ぼああ


「ぶっさいくな顔してんな」

 元々整っているわけでもない顔が涙と鼻水でぐちゃぐちゃになっていた。素直に声をあげて泣けばいいのに、なんて思ってしまうのは目の前の人物が幼く見えるからだろうか。

「ほっといて、くだ、さいよ」

 震えないように強張らせた声は虚勢に満ちていて、まるで本心とは思えなかった。放っておいてもいいのになんだかそんな気になれず、膝を抱えて路地裏で一人涙する少年に声をかけた。
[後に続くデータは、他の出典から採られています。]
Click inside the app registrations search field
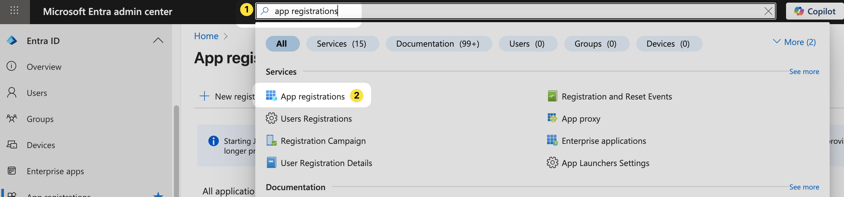coord(491,11)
「本気で放っておいて欲しいなら、さっさと家に帰って一人で泣け」

 こんな路地裏で一人でいたらロクでもない連中に絡まれて良くて身ぐるみ剥がされるか最悪殺されるぞ。善意から忠告をしてやったらぷいと顔を逸らされた。
 流石にムッとして膝を抱える少年と視線を合わせるためダニエルもその場にしゃがむと少年の輪郭を掴みこちらを向かせる。近くなった顔をよく見ると涙のせいばかりではなくボロボロになっているのが目に留まる。中でも嗚咽を殺すためだろう、噛み締められた唇からは紅く血が滲んでいた。

「血が出てんじゃねーか」

 傷に触れようと頬から手を離し指先を伸ばすと顔を下げて避けられてしまった。当人が望んでいないならこれ以上は押し付けがましいのではないか。どうしたもんかと行き場を失った手をさ迷わせる。しかし表情が見えなくとも嗚咽を無理に飲み込もうとする音は隠しきれていなかった。

「…ったく」

 全ての負を自分で飲み込み他人を立ち入らせないよう虚勢をはる少年を見ていると、なんだか堪らなく放っておけない気持ちになってくる。こんなの柄でもない。
 ダニエルは一度立ち上がり、今度はレオナルドの隣に乱暴に腰をおろすとタバコに火をつけた。ぷかり。煙を燻らせていると隣で沈められていた顔がチラリとこちらを覗き込んでいた。

「んだよ」

 見られているとなんだか落ち着かなくて声をかけるとまた抱えた膝の中に顔を隠してしまう。
 時折こちらを窺っていたようだが、しばらくすると特に気にすることもないと思ったのか少年はまたグズグズと嗚咽を漏らしはじめる。小さく縮こまって己の殻に閉じこもろうとする少年があまりにも苦しそうに泣くものだから、ダニエルはつい押し付けだろうが面倒をみてやるかと腹をくくった。
 ぐいと肩を引き寄せてやると固く縮こまっていた身体は突然のことにバランスを崩して解かれていく。すかさず上げられた頭に手を添えるとそのまま自分の首元に持ってきてやる。
 いきなりのことで驚いたのか嗚咽は止まっていたが、添えた手でくしゃりと頭をなでてやると堪えていたものが決壊したようで、声をあげて泣き出した。
 他人が泣いてるところなんて真っ平ごめんだと思っていたが、縋るようにコートを掴む手も、肩口を濡らす涙も悪くないと思える自分がいた。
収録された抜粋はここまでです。